A fast, flavorful vegetarian casserole with black beans, corn, and cheese layered with tortillas and salsa.
# Ingredient List:
→ Vegetables
01 - 1 cup thawed frozen corn kernels
02 - 1 small red onion, finely chopped
03 - 1 red bell pepper, diced
04 - 2 cloves garlic, minced
→ Beans
05 - 2 cans (15 oz each) black beans, drained and rinsed
→ Sauces & Dairy
06 - 2 cups salsa (mild or spicy)
07 - 2 cups shredded Mexican blend cheese
→ Tortillas
08 - 8 small corn tortillas
→ Spices & Seasonings
09 - 1 tsp ground cumin
10 - 1/2 tsp smoked paprika
11 - 1/2 tsp chili powder
12 - 1/2 tsp salt
13 - 1/4 tsp freshly ground black pepper
→ Garnishes (optional)
14 - 1/4 cup chopped fresh cilantro
15 - 1 avocado, sliced
16 - Lime wedges
# Directions:
01 - Preheat oven to 375°F. Lightly grease a 9x9 inch baking dish.
02 - In a large skillet over medium heat, sauté onion and bell pepper for 3 to 4 minutes until softened. Add garlic and cook an additional 30 seconds.
03 - Add corn, black beans, cumin, smoked paprika, chili powder, salt, and black pepper to skillet. Cook for 2 to 3 minutes until heated through. Remove from heat.
04 - Spread 1/2 cup salsa evenly on the bottom of the baking dish. Arrange 4 tortillas over the salsa, tearing as necessary to cover the base.

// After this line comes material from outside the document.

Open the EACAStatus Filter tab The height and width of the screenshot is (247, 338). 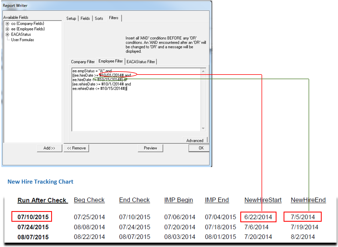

05 - Spoon half the bean and corn mixture over tortillas, then spread 3/4 cup salsa on top and sprinkle with 1 cup shredded cheese.
06 - Add remaining tortillas, the remaining bean mixture, 3/4 cup salsa, and the last cup of cheese.
07 - Cover dish with foil and bake for 15 minutes. Remove foil and bake for an additional 10 minutes, until cheese is melted and golden.
08 - Allow to rest for 5 minutes before slicing. Garnish with chopped cilantro, avocado slices, and lime wedges if desired.